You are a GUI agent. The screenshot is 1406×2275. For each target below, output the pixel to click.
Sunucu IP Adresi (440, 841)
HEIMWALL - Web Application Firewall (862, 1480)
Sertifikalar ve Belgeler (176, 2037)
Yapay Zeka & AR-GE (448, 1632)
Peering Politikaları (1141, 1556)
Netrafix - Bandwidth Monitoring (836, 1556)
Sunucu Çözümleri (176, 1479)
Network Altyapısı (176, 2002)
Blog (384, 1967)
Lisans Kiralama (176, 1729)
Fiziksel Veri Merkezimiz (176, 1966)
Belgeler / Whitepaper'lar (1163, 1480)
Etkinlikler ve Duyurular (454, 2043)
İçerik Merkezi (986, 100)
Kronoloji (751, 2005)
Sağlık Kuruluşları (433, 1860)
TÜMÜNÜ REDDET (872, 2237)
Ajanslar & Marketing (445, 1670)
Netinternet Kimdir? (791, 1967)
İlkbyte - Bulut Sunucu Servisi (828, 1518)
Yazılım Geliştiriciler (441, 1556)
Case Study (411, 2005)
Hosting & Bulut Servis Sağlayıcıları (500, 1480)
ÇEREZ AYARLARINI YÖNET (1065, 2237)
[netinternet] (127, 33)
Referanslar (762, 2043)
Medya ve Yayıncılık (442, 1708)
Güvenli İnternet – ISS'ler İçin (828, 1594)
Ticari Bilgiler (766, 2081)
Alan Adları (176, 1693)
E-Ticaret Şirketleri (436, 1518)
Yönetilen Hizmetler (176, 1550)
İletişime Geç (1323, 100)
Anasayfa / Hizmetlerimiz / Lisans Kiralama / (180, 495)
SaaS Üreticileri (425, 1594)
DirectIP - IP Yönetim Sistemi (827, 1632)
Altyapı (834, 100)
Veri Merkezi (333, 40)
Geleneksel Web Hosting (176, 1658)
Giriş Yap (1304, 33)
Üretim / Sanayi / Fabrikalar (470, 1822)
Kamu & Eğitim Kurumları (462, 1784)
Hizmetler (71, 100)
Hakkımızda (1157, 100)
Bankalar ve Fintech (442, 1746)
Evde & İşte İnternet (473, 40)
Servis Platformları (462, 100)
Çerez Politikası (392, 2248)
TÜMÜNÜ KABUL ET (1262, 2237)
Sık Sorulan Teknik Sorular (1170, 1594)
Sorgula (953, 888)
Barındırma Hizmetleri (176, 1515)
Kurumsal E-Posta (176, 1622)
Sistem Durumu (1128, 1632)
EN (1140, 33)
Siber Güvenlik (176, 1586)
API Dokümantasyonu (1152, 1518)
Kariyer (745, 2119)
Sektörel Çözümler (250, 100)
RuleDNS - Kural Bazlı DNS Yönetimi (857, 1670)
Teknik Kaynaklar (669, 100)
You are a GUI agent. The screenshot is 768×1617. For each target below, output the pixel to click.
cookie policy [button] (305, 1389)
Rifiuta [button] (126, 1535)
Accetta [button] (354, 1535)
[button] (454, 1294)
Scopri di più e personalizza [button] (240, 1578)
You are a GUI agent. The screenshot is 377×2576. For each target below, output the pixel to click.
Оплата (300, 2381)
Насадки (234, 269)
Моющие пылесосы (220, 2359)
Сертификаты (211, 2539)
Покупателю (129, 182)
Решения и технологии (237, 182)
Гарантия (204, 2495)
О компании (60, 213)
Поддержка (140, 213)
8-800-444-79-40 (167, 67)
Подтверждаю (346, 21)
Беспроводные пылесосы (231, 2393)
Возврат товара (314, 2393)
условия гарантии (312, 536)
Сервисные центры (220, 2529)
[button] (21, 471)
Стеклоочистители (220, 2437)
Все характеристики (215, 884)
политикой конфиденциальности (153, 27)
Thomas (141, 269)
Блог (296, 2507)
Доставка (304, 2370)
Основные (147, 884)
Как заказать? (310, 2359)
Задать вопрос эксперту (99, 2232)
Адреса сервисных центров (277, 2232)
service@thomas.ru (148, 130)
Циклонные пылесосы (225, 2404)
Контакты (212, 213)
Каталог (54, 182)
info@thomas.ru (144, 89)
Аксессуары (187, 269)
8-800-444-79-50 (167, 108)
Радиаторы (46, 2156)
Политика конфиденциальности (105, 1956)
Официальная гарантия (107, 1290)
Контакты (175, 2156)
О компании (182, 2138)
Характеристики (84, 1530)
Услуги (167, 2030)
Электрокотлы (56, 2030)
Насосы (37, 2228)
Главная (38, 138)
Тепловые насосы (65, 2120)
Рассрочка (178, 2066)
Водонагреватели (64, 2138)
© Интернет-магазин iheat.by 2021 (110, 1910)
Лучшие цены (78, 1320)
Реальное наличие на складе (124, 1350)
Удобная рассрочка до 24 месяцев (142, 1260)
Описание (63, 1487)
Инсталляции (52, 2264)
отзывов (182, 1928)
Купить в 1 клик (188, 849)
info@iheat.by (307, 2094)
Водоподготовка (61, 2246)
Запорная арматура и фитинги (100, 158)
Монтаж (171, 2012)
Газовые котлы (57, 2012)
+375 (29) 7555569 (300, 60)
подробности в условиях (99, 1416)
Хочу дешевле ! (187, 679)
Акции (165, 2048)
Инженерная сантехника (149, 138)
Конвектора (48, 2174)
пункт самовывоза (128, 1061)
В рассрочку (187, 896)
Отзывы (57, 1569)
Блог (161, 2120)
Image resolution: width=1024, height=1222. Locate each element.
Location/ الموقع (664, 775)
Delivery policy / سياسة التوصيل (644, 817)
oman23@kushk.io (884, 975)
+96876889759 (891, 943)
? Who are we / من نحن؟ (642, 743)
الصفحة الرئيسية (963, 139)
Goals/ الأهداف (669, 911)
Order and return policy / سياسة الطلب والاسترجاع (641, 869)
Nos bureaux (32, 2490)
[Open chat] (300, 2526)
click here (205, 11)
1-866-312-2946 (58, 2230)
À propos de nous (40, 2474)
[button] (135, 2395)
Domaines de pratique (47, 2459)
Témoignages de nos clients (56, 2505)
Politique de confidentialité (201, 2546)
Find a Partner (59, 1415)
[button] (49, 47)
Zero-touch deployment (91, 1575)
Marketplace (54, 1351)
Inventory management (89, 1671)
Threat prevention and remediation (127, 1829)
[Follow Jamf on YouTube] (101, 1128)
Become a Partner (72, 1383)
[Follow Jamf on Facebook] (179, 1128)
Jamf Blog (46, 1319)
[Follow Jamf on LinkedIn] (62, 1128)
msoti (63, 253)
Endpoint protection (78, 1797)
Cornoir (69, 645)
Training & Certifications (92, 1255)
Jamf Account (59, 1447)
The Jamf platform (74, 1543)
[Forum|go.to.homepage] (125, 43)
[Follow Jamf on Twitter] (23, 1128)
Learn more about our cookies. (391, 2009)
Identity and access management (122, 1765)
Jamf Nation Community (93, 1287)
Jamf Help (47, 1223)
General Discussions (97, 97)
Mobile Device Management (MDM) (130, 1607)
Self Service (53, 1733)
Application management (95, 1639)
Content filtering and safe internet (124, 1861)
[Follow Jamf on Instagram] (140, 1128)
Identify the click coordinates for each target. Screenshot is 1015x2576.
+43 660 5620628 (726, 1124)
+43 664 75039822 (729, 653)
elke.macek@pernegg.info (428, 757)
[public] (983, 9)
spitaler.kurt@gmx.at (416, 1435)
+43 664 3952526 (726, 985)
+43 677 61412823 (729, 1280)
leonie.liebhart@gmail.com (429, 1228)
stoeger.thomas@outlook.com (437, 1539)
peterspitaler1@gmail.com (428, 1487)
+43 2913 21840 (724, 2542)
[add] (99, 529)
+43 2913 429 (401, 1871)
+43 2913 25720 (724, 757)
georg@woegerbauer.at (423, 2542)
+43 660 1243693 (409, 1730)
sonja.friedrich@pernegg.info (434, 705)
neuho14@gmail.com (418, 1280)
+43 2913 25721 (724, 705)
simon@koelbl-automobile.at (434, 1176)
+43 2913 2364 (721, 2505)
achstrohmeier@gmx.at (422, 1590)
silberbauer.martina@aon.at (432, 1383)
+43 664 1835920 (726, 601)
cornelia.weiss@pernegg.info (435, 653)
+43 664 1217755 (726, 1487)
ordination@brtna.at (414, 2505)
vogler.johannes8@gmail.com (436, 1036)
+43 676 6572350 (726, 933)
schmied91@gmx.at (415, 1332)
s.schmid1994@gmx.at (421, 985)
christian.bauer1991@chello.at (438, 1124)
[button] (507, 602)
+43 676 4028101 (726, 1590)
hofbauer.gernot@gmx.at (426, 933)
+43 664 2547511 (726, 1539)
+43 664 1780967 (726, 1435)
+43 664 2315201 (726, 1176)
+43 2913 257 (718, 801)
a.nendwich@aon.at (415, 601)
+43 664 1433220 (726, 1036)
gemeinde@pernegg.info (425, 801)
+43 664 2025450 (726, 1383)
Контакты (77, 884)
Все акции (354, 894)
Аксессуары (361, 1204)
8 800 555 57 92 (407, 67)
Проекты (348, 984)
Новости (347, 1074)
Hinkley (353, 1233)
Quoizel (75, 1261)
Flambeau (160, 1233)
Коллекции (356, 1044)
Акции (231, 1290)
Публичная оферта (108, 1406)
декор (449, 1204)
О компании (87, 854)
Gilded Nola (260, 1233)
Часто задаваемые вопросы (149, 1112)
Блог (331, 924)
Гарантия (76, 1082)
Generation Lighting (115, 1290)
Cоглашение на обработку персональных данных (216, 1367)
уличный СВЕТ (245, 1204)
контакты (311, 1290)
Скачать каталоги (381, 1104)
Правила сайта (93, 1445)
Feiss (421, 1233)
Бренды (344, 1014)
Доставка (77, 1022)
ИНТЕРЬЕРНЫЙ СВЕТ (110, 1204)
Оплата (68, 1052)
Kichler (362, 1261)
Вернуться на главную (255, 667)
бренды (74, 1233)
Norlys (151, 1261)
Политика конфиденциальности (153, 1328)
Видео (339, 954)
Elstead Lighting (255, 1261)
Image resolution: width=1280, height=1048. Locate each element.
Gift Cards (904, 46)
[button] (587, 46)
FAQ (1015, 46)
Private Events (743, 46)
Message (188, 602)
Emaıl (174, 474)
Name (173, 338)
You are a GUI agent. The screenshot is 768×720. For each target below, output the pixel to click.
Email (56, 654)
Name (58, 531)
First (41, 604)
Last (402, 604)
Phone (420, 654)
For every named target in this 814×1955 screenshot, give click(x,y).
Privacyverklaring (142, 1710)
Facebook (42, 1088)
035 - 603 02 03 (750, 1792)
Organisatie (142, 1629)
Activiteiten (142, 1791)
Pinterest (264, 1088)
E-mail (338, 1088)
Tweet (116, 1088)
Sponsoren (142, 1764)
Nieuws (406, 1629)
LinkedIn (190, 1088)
=-=-=-=-=
Copy out the records above verbatim, starting at the line that contains "[Follow Jamf on LinkedIn] (62, 1128)" and ending at the line that contains "1835920 (726, 601)", with both of those lines included.

[Follow Jamf on LinkedIn] (62, 1128)
msoti (63, 253)
Endpoint protection (78, 1797)
Cornoir (69, 645)
Training & Certifications (92, 1255)
Jamf Account (59, 1447)
The Jamf platform (74, 1543)
[Forum|go.to.homepage] (125, 43)
[Follow Jamf on Twitter] (23, 1128)
Learn more about our cookies. (391, 2009)
Identity and access management (122, 1765)
Jamf Nation Community (93, 1287)
Jamf Help (47, 1223)
General Discussions (97, 97)
Mobile Device Management (MDM) (130, 1607)
Self Service (53, 1733)
Application management (95, 1639)
Content filtering and safe internet (124, 1861)
[Follow Jamf on Instagram] (140, 1128)
Identify the click coordinates for each target. Screenshot is 1015x2576.
+43 660 5620628 (726, 1124)
+43 664 75039822 (729, 653)
elke.macek@pernegg.info (428, 757)
[public] (983, 9)
spitaler.kurt@gmx.at (416, 1435)
+43 664 3952526 (726, 985)
+43 677 61412823 (729, 1280)
leonie.liebhart@gmail.com (429, 1228)
stoeger.thomas@outlook.com (437, 1539)
peterspitaler1@gmail.com (428, 1487)
+43 2913 21840 (724, 2542)
[add] (99, 529)
+43 2913 429 (401, 1871)
+43 2913 25720 (724, 757)
georg@woegerbauer.at (423, 2542)
+43 660 1243693 (409, 1730)
sonja.friedrich@pernegg.info (434, 705)
neuho14@gmail.com (418, 1280)
+43 2913 25721 (724, 705)
simon@koelbl-automobile.at (434, 1176)
+43 2913 2364 (721, 2505)
achstrohmeier@gmx.at (422, 1590)
silberbauer.martina@aon.at (432, 1383)
+43 664 1835920 (726, 601)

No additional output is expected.